§ Task goal
Your job is to set down the stretch of entries that opens with the line containing "首页 (17, 36)" and closes with the line containing "董勇 (11, 371)". Keep both end lines, copy each exactly, and add nothing.

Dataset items
****************
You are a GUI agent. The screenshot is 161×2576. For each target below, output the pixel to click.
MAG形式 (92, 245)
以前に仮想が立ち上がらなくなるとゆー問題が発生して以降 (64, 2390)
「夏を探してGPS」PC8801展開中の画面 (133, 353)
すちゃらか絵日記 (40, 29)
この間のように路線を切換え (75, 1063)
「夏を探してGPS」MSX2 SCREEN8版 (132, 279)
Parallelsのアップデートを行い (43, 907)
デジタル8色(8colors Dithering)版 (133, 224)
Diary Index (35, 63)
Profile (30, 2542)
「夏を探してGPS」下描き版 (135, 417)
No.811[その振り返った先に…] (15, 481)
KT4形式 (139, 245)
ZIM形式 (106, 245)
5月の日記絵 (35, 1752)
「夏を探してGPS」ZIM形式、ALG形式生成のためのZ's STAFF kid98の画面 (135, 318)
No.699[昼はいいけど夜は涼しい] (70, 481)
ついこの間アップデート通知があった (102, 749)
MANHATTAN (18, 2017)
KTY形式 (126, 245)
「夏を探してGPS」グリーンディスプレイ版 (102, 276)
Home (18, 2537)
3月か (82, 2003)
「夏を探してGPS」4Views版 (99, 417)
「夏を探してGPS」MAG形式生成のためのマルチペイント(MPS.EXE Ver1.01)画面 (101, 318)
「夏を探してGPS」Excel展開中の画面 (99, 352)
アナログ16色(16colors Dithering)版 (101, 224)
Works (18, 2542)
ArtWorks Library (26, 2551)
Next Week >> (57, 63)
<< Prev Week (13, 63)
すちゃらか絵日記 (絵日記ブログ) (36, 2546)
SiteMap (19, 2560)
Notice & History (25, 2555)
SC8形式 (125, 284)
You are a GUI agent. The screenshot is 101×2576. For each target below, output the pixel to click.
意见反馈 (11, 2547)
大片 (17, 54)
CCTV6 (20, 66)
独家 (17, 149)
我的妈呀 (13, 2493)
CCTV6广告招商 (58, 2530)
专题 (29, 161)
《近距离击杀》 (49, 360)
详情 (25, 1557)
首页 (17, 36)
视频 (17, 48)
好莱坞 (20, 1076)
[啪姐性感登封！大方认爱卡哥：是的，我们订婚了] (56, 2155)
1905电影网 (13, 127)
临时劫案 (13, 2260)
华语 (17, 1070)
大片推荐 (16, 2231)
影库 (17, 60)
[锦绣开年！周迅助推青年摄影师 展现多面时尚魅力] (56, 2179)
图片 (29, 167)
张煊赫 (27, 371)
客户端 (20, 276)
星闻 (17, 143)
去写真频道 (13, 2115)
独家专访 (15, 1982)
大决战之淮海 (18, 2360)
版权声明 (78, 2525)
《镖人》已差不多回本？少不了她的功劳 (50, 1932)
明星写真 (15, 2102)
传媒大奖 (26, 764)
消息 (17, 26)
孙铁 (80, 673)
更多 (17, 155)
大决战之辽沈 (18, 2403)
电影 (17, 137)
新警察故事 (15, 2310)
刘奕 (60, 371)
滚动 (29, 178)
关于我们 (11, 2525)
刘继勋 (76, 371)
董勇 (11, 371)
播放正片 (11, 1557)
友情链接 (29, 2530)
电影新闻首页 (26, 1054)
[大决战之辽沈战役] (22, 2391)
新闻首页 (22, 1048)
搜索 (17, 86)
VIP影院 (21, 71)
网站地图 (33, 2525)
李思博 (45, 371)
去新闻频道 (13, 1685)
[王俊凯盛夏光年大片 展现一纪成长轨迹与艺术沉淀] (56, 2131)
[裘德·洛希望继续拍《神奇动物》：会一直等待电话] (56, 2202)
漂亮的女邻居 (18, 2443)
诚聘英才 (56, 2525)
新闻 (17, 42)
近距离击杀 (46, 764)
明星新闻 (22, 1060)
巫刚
****************
§ Solution
首页 (17, 36)
视频 (17, 48)
好莱坞 (20, 1076)
[啪姐性感登封！大方认爱卡哥：是的，我们订婚了] (56, 2155)
1905电影网 (13, 127)
临时劫案 (13, 2260)
华语 (17, 1070)
大片推荐 (16, 2231)
影库 (17, 60)
[锦绣开年！周迅助推青年摄影师 展现多面时尚魅力] (56, 2179)
图片 (29, 167)
张煊赫 (27, 371)
客户端 (20, 276)
星闻 (17, 143)
去写真频道 (13, 2115)
独家专访 (15, 1982)
大决战之淮海 (18, 2360)
版权声明 (78, 2525)
《镖人》已差不多回本？少不了她的功劳 (50, 1932)
明星写真 (15, 2102)
传媒大奖 (26, 764)
消息 (17, 26)
孙铁 (80, 673)
更多 (17, 155)
大决战之辽沈 (18, 2403)
电影 (17, 137)
新警察故事 (15, 2310)
刘奕 (60, 371)
滚动 (29, 178)
关于我们 (11, 2525)
刘继勋 (76, 371)
董勇 (11, 371)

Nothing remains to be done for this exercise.